When I got out of the pool, I had an opportunity to talk with her. She’s someone I see and talk to regularly at the Y so it was important to me. It turns out; she was having a horrible day. Her car broke down that week so she was borrowing one. Plus, her mother had fallen and was in the hospital. Apparently the mother had always taken care of her father which made her inability to do so, a real issue. She was stressed out, hadn’t been to the pool in days, and the first person she asked about sharing a lane didn’t want to share. She even told me she had said, “f*** you” under her breath which of course I hadn’t heard.

I’m so glad I spoke to her. It’s true. People usually do have too much on their mind to even think about me. Hopefully, as Lent continues I’ll realize this BEFORE I begin my worrying.

Hobo in the Wilderness

IMG_20140312_163307_684March 5 was Ash Wednesday, the beginning of Lent, and I spent the day in bed with a horrible sore throat. In fact I was sick several days last week which was frustrating since Lent is my favorite time of the year. I had decided not to use one of Ed Hays’ devotional guides which I use every year. However, after attending Circle of Mercy on Sunday evening, I changed my mind. The worship service contained so many wilderness references and I saw a connection with the idea of journey present in Hays devotionals, so I pulled out one of his books, “The Hobo Honeymoon” to use this year.

For “Fat Tuesday” he writes, “While both the idea of a honeymoon and of being a hobo might seem inappropriate for the holy season of Lent, remember the words of the great patriarch Moses, who proudly declared, ‘My father was a wandering Aramean, and we were traveling vagabonds and vagrants who found our way to Egypt and lived there as aliens’ (Deuteronomy 26:5). Your spiritual ancestors were hobos, so rejoice in your proud heritage of traveling vagabonds as you begin these forty days.”
I’m not keen on the Honeymoon idea but I do like the concept of a wanderer. Hays points out that wanderers were put into three classes: tramps, bums and hobos. A hobo was a migratory laborer who took on various odd jobs. During Lent, one becomes a Lenten pilgrim on a road of reform and renewal.

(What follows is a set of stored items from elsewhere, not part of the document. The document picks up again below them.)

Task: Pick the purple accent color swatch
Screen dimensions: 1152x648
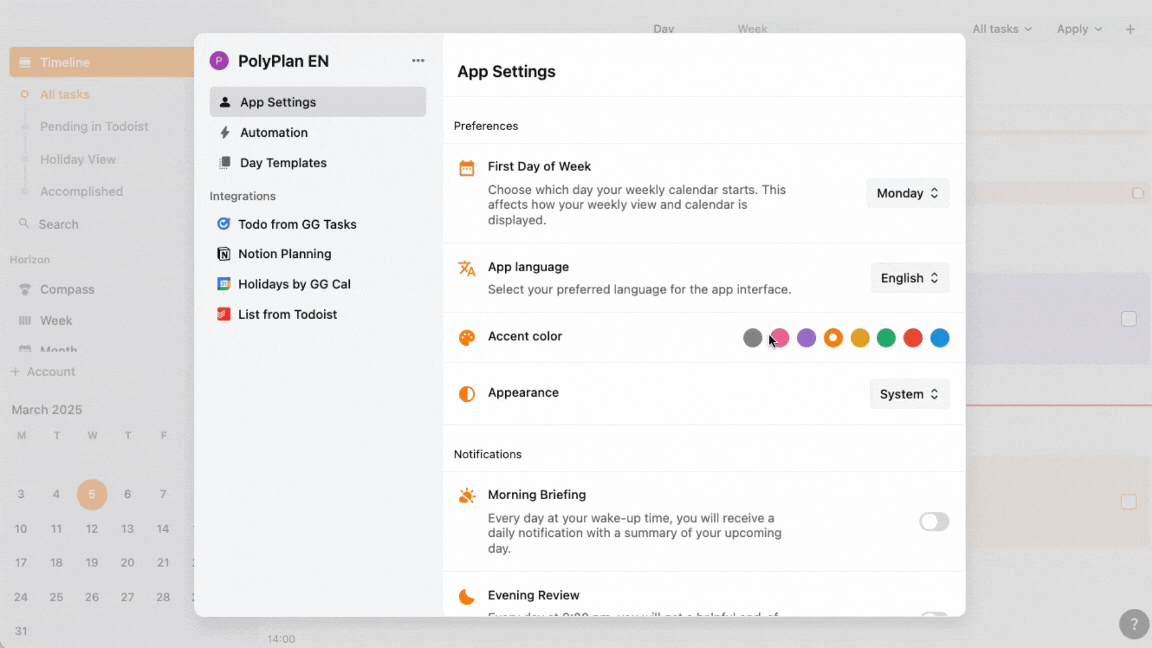Action: (806, 338)
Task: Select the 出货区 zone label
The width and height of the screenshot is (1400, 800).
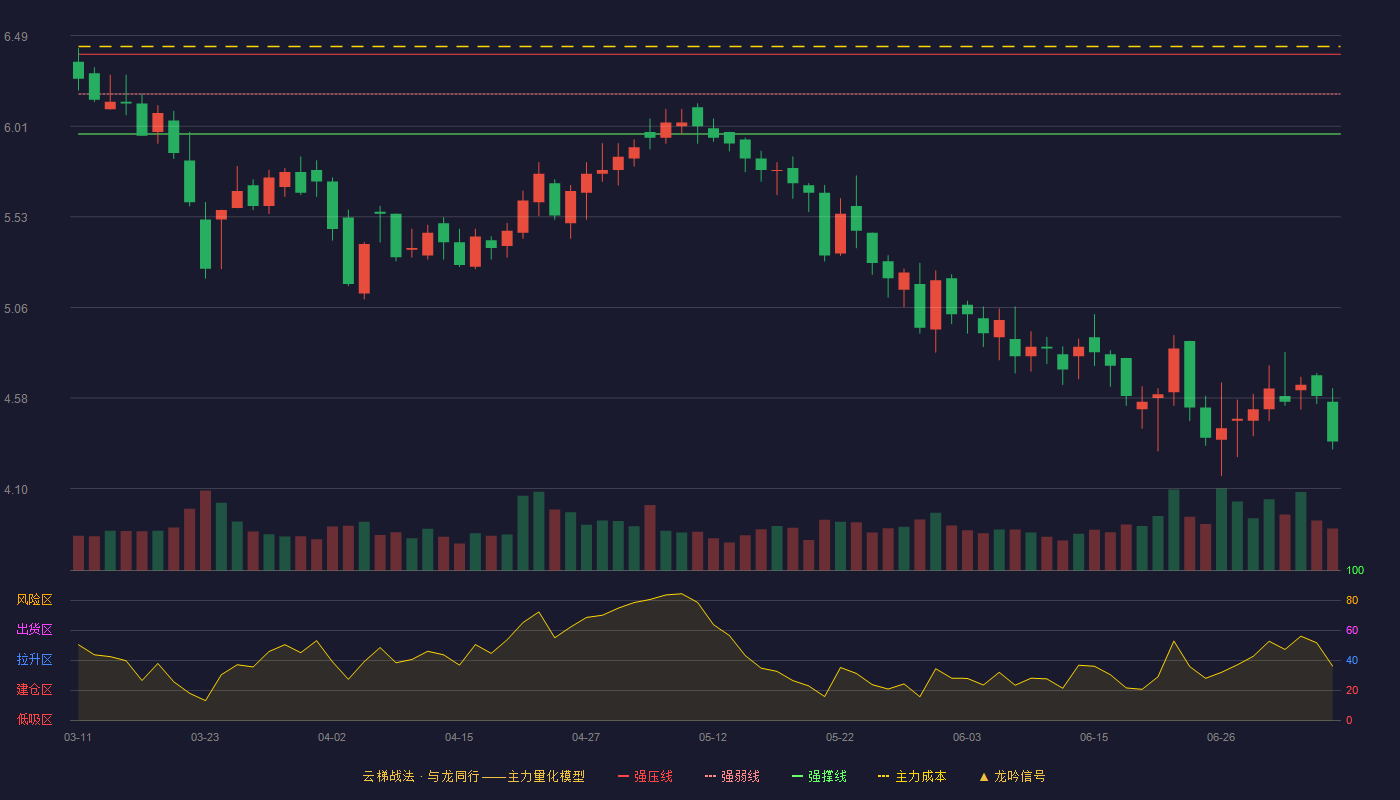Action: tap(35, 630)
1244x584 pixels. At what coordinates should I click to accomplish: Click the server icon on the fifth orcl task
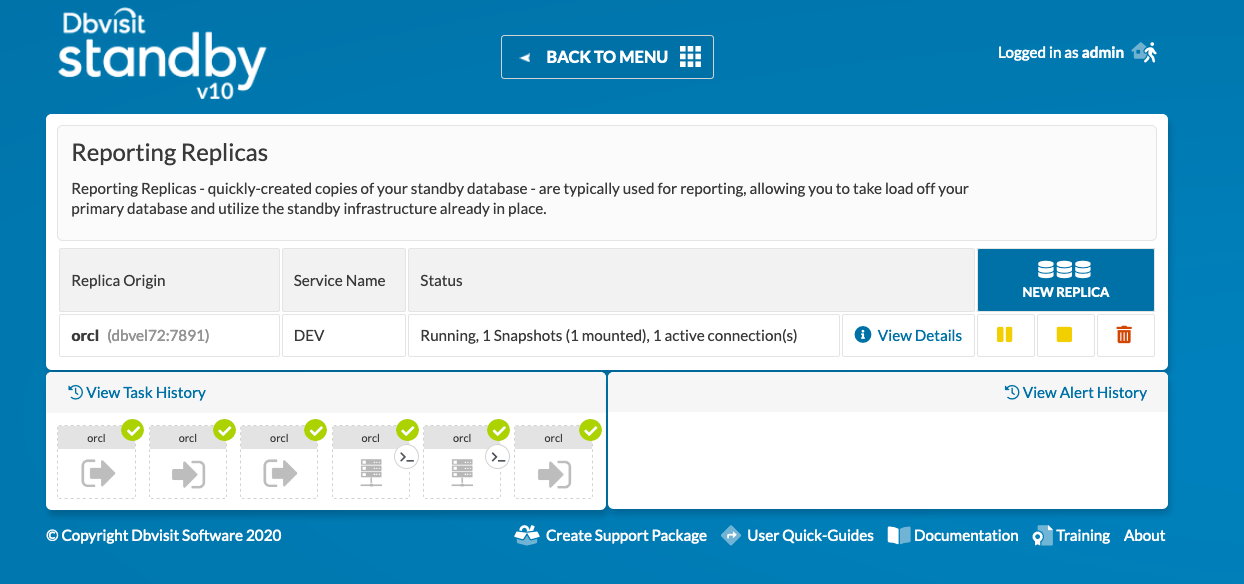[462, 471]
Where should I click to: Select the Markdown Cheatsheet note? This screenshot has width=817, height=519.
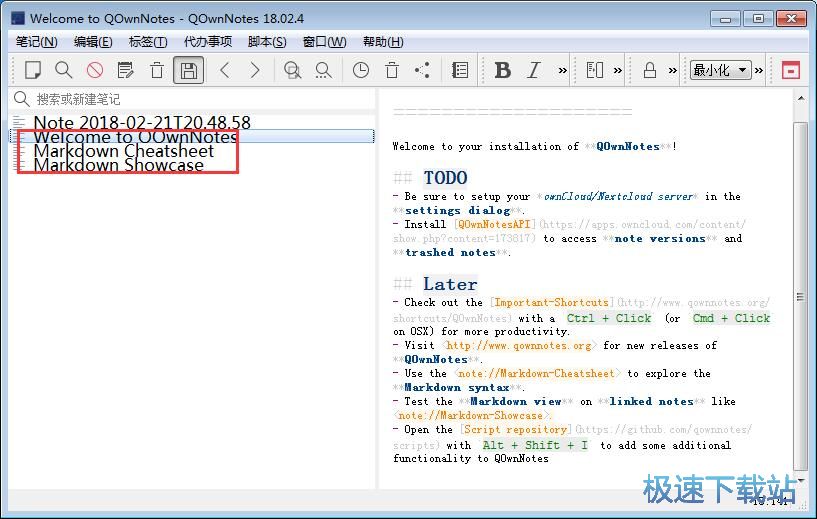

At Circle of Mercy this past Sunday, Nancy Sehested preached on the temptation of Jesus in Matthew 4:1-11. I especially like that she used Clarence Jordan’s adaption of the passage. Instead of calling the devil, “the tempter” Jordan calls him, “the confuser.” She suggests the “tempter” moved in at the point of Jesus’ strength. “Jesus was tempted to do good. Make bread. Lead the Temple. Lead the nations.” Using Jordan’s description of the confuser she continued, “The confuser knows where we are strongest. That’s why it is so confusing. We are tempted not so much to do bad things. We are tempted to do good things with bad intent.”

While I know it isn’t exactly the same, her sermon pushed me to think about how my strengths have gotten confused. It seems I’m so aware of my weaknesses, I don’t even see my strengths. The Confuser encourages me to believe I don’t have any strengths for I often see only my weaknesses. A while ago, a therapist suggested I make a list of my losses as well as a list of words which describe the essence of who I am. Looking back on it, I see it is really a list of my strengths and weaknesses.

Sometimes it seems I spend a lot of time in the wilderness. I wonder, “What is wrong with me? Why can’t things ever be settled and consistent? Why do I spend so much time here?” Nancy pointed out Jesus never escaped the wilderness for it was always with him. This Lent, I’m going to be a Lenten hobo in the wilderness.

Nancy calls wilderness a gift. “It is a doorway into living out of a deeper truth. If we can stay in the pain, the emptiness, the confusion long enough, then maybe we can recognize that the only recognition we need is from God. Wilderness is a time to allow the pain to teach us.” I want to learn how Jesus lived in his wanderings as I journey this year towards Easter.